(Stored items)
::::::::

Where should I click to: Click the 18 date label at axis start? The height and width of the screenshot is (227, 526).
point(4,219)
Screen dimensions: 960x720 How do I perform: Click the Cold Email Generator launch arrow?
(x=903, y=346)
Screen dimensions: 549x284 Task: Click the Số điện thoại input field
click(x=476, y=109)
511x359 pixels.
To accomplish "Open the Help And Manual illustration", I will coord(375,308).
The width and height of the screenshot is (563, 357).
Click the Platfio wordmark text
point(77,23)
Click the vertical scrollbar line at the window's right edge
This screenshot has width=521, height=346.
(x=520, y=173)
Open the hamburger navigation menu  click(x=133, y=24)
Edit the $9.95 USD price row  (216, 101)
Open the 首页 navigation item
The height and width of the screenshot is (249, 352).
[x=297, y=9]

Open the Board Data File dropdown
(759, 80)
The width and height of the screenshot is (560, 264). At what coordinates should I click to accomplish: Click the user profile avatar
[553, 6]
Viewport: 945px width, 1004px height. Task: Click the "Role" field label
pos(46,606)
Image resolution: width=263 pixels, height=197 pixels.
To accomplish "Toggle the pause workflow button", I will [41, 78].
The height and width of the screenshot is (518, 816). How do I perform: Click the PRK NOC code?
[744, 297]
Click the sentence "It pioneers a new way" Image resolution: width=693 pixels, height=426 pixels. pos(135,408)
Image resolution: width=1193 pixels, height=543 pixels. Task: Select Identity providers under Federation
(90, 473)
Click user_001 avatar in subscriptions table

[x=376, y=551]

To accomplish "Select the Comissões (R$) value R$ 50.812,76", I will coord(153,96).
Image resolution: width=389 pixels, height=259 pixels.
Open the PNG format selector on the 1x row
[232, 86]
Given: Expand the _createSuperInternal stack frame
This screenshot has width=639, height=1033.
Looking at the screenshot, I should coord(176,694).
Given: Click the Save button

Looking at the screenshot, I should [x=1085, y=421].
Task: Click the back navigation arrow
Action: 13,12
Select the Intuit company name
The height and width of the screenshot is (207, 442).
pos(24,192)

::::::::

### What is expected
Exactly as they stand above, write out all the entries again.

### Result
Where should I click to: Click the 18 date label at axis start? The height and width of the screenshot is (227, 526).
point(4,219)
Screen dimensions: 960x720 How do I perform: Click the Cold Email Generator launch arrow?
(x=903, y=346)
Screen dimensions: 549x284 Task: Click the Số điện thoại input field
click(x=476, y=109)
511x359 pixels.
To accomplish "Open the Help And Manual illustration", I will coord(375,308).
The width and height of the screenshot is (563, 357).
Click the Platfio wordmark text
point(77,23)
Click the vertical scrollbar line at the window's right edge
This screenshot has width=521, height=346.
(x=520, y=173)
Open the hamburger navigation menu  click(x=133, y=24)
Edit the $9.95 USD price row  (216, 101)
Open the 首页 navigation item
The height and width of the screenshot is (249, 352).
[x=297, y=9]

Open the Board Data File dropdown
(759, 80)
The width and height of the screenshot is (560, 264). At what coordinates should I click to accomplish: Click the user profile avatar
[553, 6]
Viewport: 945px width, 1004px height. Task: Click the "Role" field label
pos(46,606)
Image resolution: width=263 pixels, height=197 pixels.
To accomplish "Toggle the pause workflow button", I will [41, 78].
The height and width of the screenshot is (518, 816). How do I perform: Click the PRK NOC code?
[744, 297]
Click the sentence "It pioneers a new way" Image resolution: width=693 pixels, height=426 pixels. pos(135,408)
Image resolution: width=1193 pixels, height=543 pixels. Task: Select Identity providers under Federation
(90, 473)
Click user_001 avatar in subscriptions table

[x=376, y=551]

To accomplish "Select the Comissões (R$) value R$ 50.812,76", I will coord(153,96).
Image resolution: width=389 pixels, height=259 pixels.
Open the PNG format selector on the 1x row
[232, 86]
Given: Expand the _createSuperInternal stack frame
This screenshot has width=639, height=1033.
Looking at the screenshot, I should coord(176,694).
Given: Click the Save button

Looking at the screenshot, I should [x=1085, y=421].
Task: Click the back navigation arrow
Action: 13,12
Select the Intuit company name
The height and width of the screenshot is (207, 442).
pos(24,192)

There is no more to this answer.